- Given records -
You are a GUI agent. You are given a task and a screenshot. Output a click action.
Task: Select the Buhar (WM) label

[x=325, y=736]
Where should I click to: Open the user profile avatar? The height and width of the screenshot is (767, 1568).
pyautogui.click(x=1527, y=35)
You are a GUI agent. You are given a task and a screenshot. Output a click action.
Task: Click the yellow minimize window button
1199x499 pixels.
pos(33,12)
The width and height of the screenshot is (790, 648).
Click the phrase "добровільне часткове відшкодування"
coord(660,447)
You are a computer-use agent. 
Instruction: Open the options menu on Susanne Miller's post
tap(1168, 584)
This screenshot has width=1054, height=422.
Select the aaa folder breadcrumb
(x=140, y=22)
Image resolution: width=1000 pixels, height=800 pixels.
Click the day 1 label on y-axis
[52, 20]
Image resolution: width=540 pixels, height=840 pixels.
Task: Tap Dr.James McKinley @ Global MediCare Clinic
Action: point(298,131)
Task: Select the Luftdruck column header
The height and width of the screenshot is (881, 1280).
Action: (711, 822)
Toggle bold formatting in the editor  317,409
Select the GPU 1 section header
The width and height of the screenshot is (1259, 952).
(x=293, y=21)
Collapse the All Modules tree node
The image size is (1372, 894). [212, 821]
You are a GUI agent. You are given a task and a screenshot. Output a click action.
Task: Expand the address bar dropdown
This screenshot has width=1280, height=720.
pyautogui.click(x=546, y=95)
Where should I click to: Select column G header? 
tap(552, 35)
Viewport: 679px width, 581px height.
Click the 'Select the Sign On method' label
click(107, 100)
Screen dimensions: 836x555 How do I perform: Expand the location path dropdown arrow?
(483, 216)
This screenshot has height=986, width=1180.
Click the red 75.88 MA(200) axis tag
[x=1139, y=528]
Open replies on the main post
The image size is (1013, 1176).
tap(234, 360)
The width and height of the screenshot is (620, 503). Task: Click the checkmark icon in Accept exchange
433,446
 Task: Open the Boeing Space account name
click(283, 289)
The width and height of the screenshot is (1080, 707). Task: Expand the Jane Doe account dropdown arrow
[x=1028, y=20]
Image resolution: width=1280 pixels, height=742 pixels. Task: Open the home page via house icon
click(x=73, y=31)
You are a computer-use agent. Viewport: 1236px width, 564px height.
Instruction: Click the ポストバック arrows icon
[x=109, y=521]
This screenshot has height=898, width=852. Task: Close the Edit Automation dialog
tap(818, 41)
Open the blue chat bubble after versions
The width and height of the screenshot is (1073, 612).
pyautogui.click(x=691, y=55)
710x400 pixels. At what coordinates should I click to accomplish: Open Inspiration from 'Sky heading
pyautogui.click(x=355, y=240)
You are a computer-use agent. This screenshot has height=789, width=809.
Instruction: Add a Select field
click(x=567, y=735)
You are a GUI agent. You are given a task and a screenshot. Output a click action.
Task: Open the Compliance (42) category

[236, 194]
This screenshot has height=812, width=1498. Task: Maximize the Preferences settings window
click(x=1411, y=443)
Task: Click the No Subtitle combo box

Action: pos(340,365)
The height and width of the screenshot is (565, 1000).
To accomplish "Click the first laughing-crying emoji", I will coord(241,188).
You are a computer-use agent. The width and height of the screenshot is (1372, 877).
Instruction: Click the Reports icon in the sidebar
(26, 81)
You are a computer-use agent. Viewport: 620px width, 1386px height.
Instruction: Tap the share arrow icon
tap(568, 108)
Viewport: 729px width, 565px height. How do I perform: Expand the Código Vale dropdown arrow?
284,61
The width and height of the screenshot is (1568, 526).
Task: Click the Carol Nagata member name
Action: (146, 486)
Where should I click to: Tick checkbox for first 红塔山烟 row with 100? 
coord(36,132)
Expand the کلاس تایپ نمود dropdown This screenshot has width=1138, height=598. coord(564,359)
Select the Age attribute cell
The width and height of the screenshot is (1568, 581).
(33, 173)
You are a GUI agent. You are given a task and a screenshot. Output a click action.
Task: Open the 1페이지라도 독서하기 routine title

- Task prompt -
Make an exact copy of every line from the one with "The width and height of the screenshot is (1073, 612)." to the end of the data, with the first and last of those lines included.

- Answer box -
The width and height of the screenshot is (1073, 612).
pyautogui.click(x=691, y=55)
710x400 pixels. At what coordinates should I click to accomplish: Open Inspiration from 'Sky heading
pyautogui.click(x=355, y=240)
You are a computer-use agent. This screenshot has height=789, width=809.
Instruction: Add a Select field
click(x=567, y=735)
You are a GUI agent. You are given a task and a screenshot. Output a click action.
Task: Open the Compliance (42) category

[236, 194]
This screenshot has height=812, width=1498. Task: Maximize the Preferences settings window
click(x=1411, y=443)
Task: Click the No Subtitle combo box

Action: pos(340,365)
The height and width of the screenshot is (565, 1000).
To accomplish "Click the first laughing-crying emoji", I will coord(241,188).
You are a computer-use agent. The width and height of the screenshot is (1372, 877).
Instruction: Click the Reports icon in the sidebar
(26, 81)
You are a computer-use agent. Viewport: 620px width, 1386px height.
Instruction: Tap the share arrow icon
tap(568, 108)
Viewport: 729px width, 565px height. How do I perform: Expand the Código Vale dropdown arrow?
284,61
The width and height of the screenshot is (1568, 526).
Task: Click the Carol Nagata member name
Action: (146, 486)
Where should I click to: Tick checkbox for first 红塔山烟 row with 100? 
coord(36,132)
Expand the کلاس تایپ نمود dropdown This screenshot has width=1138, height=598. coord(564,359)
Select the Age attribute cell
The width and height of the screenshot is (1568, 581).
(33, 173)
You are a GUI agent. You are given a task and a screenshot. Output a click action.
Task: Open the 1페이지라도 독서하기 routine title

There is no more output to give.